Il Milan di Gennaro Gattuso arriva alla sosta con qualche sorriso e qualche certezza in più. Il tecnico rossonero, infatti, sembra aver trovato l’assetto giusto su cui puntare, molto simile, tra l’altro, all’undici titolare ipotizzato ad inizio stagione, dopo la ricca campagna acquisti estiva. E’ importante, in questo senso, l’inserimento graduale di Calhanoglu, uno degli innesti più attesi e disattesi allo stesso tempo.

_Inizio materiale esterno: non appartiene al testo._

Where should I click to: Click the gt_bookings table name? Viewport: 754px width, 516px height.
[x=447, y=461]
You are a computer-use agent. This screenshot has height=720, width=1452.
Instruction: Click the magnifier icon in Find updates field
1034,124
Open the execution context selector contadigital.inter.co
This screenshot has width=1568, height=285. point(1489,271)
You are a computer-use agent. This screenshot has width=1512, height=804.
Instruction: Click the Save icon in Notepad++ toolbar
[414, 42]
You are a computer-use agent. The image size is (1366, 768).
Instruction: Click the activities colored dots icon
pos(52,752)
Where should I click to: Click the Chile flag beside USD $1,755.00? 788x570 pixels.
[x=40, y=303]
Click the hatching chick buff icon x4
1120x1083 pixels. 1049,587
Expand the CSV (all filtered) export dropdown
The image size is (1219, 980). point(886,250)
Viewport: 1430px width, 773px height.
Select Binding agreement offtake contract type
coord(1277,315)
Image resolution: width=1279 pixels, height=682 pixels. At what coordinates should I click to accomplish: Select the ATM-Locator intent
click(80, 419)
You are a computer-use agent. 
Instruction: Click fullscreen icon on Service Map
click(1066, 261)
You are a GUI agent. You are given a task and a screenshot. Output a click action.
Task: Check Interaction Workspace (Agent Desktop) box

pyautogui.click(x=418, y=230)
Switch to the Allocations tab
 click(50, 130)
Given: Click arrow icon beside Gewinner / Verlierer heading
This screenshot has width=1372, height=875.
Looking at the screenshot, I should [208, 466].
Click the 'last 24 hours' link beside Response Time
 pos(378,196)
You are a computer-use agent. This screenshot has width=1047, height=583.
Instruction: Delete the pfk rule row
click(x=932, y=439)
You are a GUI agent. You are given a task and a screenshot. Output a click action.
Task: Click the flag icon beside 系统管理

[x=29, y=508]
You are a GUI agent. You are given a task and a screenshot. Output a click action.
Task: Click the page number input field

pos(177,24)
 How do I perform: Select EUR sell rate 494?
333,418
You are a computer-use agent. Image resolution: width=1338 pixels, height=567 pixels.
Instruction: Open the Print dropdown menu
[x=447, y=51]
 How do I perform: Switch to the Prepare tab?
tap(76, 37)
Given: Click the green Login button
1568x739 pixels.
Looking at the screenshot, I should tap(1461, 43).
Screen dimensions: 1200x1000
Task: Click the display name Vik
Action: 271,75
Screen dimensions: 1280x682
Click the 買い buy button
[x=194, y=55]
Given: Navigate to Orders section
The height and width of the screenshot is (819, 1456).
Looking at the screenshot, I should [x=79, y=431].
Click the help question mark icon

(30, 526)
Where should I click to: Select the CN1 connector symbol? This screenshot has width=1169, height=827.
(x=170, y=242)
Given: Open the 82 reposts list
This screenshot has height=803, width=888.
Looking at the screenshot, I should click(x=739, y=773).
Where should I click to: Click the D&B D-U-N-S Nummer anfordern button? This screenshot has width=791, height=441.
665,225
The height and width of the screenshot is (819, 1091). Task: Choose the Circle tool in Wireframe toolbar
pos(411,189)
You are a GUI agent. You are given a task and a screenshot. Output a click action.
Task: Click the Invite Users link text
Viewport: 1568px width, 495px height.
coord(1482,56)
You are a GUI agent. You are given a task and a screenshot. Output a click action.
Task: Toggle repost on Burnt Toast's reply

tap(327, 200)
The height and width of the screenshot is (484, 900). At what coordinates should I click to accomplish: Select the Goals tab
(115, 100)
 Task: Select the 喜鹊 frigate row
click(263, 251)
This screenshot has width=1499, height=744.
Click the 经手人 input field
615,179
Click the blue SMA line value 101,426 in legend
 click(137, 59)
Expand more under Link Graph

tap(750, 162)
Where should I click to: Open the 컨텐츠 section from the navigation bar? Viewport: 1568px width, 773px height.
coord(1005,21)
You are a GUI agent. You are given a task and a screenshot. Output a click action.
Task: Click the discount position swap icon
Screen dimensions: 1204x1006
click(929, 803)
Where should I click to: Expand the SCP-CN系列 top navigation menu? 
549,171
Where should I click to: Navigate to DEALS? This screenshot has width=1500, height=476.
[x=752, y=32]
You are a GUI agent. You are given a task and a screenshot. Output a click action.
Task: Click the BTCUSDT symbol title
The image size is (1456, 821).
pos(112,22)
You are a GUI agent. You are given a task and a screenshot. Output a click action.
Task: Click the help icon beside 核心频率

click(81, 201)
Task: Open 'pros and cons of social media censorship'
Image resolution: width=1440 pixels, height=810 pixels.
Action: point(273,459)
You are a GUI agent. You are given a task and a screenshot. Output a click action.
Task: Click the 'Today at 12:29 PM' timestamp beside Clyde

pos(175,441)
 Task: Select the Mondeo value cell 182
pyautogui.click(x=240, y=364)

Quindi, dicevamo, il Milan visto a San Siro contro la squadra di Zenga è molto vicino all’undici titolare immaginato in estate alla fine del mercato (a parte per l’assente Conti), e la stabilità è già un piccolo successo per Gennaro Gattuso, visto che il suo predecessore non era riuscito a dare alla squadra una continuità convincente.

I dubbi di Ringhio, però, restano per l’attacco, dove Kalinic e André Silva continuano a latitare e ad offrire prestazioni insoddisfacenti. La sensazione, quindi, è che lo scheletro del Milan targato Gattuso sia pressochè formato, con qualche riserva però per il reparto offensivo. Riuscirà Gattuso a riempire (con quello che ha) anche il vuoto del centravanti?